Au cœur de cette situation, l’annonce, le 1er juin, de la condamnation d’Ousmane Sonko, principal opposant politique au président Macky Sall, à deux ans d’emprisonnement pour “corruption de la jeunesse” dans une affaire de viols et menaces de mort. Une peine qui rend ce candidat à la présidentielle de 2024 inéligible. Depuis le début, Ousmane Sonko dénonce un “complot politique” destiné à l’écarter de la course à la présidence. L’opposition accuse le président Macky Sall de vouloir écarter ses principaux rivaux politiques en instrumentalisant la justice. Le mystère persistant autour de ses intentions de briguer un 3e mandat contribue à exacerber les divisions.
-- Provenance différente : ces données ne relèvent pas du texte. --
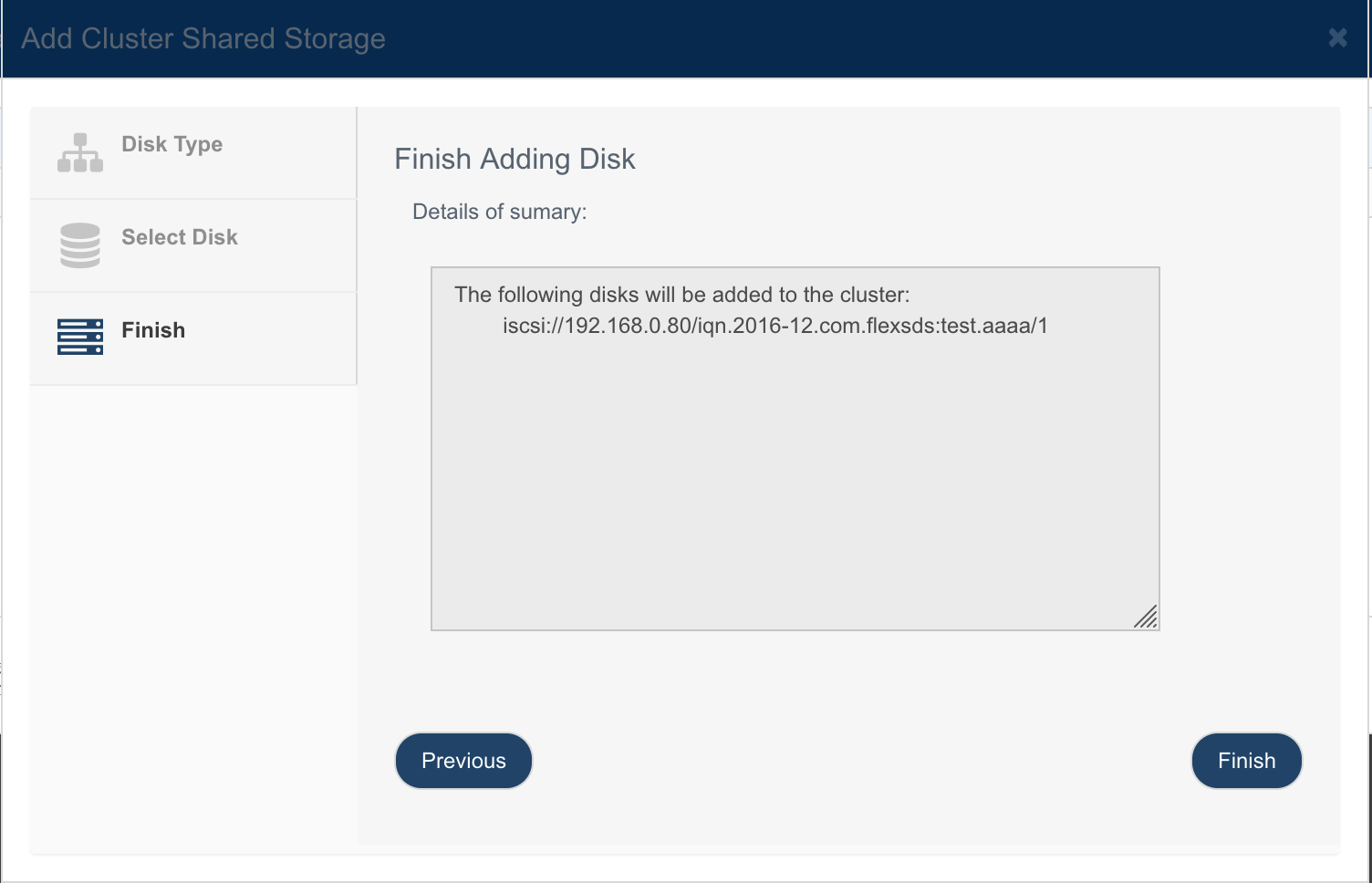Click the 'Finish Adding Disk' heading
The image size is (1372, 883).
(x=514, y=159)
”Plus explosif qu’en 2021”
”Si les différents camps ne dialoguent pas, la crise va persister. Le président Abdoulaye Wade avait déjà voulu faire un troisième mandat (en 2012) mais cette fois-ci, c’est différent, car Macky Sall empêche carrément un opposant de se présenter !” rapporte Oussou, commerçant de Ouakam. Le Sénégalais de 41 ans assure que la situation est plus explosive que celle de mars 2021, lorsque le Sénégal avait connu plusieurs jours de violentes émeutes causant le décès de 14 personnes et d’importants saccages dans le pays suite à l’arrestation d’Ousmane Sonko dans ce même dossier de viols. “Les Sénégalais sont fatigués, ils n’arrivent plus à travailler”, déplore-t-il. Le pays vit en effet au ralenti depuis jeudi dernier et l’activité économique en pâtit largement. S’il ne peut pas encore le chiffrer, le commerçant ressent déjà les conséquences sur son activité et s’en inquiète : “On ne peut même pas vendre pour 50 000Fcfa (76 €) car les gens ont peur de sortir”, rapporte-t-il, lui qui peut gagner 300 000 Fcfa par jour (457 €). “On travaille au jour le jour, l’État ne nous aide pas”, pointe-t-il. Au Sénégal, plus de 84 % de l’emploi est informel* et donc particulièrement perméable aux crises. S’il a décidé d’ouvrir son magasin d’articles ménagers et ustensiles de cuisine, Oussou reste prêt à baisser le rideau à tout moment en cas d’agitation.
Les deux roues à l’arrêt
L’arrêté interdisant la semaine passée la circulation des motocyclettes et cyclomoteurs dans le département de Dakar “pour des raisons de sécurité”, a mis au chômage forcé de nombreux livreurs, bien souvent des jeunes qui effectuent ce petit boulot faute de trouver un emploi dans un autre secteur, mais aussi des entreprises de livraison. De nombreux Dakarois se font en effet livrer chaque semaine leurs repas, courses mais aussi des commandes diverses (produits de beauté, vêtement, documents etc) par courtiers motorisés. C’est donc aussi tout le commerce de vente en ligne et par téléphone qui a été affecté par cet arrêté ainsi que par la restriction des réseaux sociaux depuis le 1er juin. “La semaine dernière était une semaine morte pour moi”, assure Nancy Bindi, gérante des “Délices de Mamina”, une entreprise de vente en ligne de jus, confits et punchs à base de produits locaux. “Habituellement, le mois de juin est chargé en commandes car il y a beaucoup de communions et de confirmations. Je peux avoir une quinzaine de livreurs par jour. Mais avec ce “charmant arrêté”, j’ai eu beaucoup d’annulations. J’ai perdu des sommes énormes”, détaille-t-elle, précisant que des évènements auxquels elle devait participer ont également été annulés. “Cela fait un gros coup, on doit décommander le personnel recruté en appoint, on se retrouve avec des stocks en plus, c’était un moyen d’avoir plus de visibilité…”, énumère la jeune femme. Pour ne pas perdre la marchandise, elle regroupe les commandes et livre en taxi, moyennant un minimum de livraison. Et cela fonctionne ! “Les gens ont dû être touchés par les messages positifs que j’ai postés sur Instagram pour égayer les cœurs et j’ai reçu de nouvelles commandes”, remercie-t-elle, rappelant qu’elle avait déjà vécu la situation en mars 2021, alors que son activité avait tout juste deux ans d’existence. Les retombés s’annoncent déjà catastrophiques pour quasi tous les secteurs économiques et la situation pourrait entraîner un possible ralentissement des investissements dans le pays.